▶ Article:
============================================================
Required minimum distributions
Know when the IRS will collect on your deferred tax dollars
Many retirement accounts, like traditional IRAs and employer-sponsored 401(k) plans allow you to postpone paying taxes on pre-tax contributions you made to the account, plus earnings, until you start taking distributions. That’s why they’re called tax-deferred retirement accounts, and they’re a great way to help you save for retirement. But the IRS will eventually get those deferred tax dollars from you — thanks to a rule called Required Minimum Distributions, or “RMDs.”
Be ready when your RMDs kick in
The whole point of tax-deferred retirement accounts is to accumulate more money for retirement by not paying current taxes on contributions you make to the account, plus earnings. But when you take money out of these accounts, the amount you receive will be subject to federal income tax. Tax laws require you to begin taking minimum, annual withdrawals from your tax-deferred retirement accounts once you attain a certain age, whether you need the money or not. However, for employees who are not considered a 5% owner, the RMD from an employer-sponsored qualified plan can be delayed until retirement.
============================================================
▶ Exercise prompt:
Reproduce the entire article on required minimum distributions word for word. The records stand apart from the article on required minimum distributions.

Data for locating words and elements:
============================================================
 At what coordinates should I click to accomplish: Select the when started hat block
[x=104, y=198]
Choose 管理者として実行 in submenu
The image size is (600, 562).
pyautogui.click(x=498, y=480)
============================================================
▶ Answer to the problem:
Required minimum distributions
Know when the IRS will collect on your deferred tax dollars
Many retirement accounts, like traditional IRAs and employer-sponsored 401(k) plans allow you to postpone paying taxes on pre-tax contributions you made to the account, plus earnings, until you start taking distributions. That’s why they’re called tax-deferred retirement accounts, and they’re a great way to help you save for retirement. But the IRS will eventually get those deferred tax dollars from you — thanks to a rule called Required Minimum Distributions, or “RMDs.”
Be ready when your RMDs kick in
The whole point of tax-deferred retirement accounts is to accumulate more money for retirement by not paying current taxes on contributions you make to the account, plus earnings. But when you take money out of these accounts, the amount you receive will be subject to federal income tax. Tax laws require you to begin taking minimum, annual withdrawals from your tax-deferred retirement accounts once you attain a certain age, whether you need the money or not. However, for employees who are not considered a 5% owner, the RMD from an employer-sponsored qualified plan can be delayed until retirement.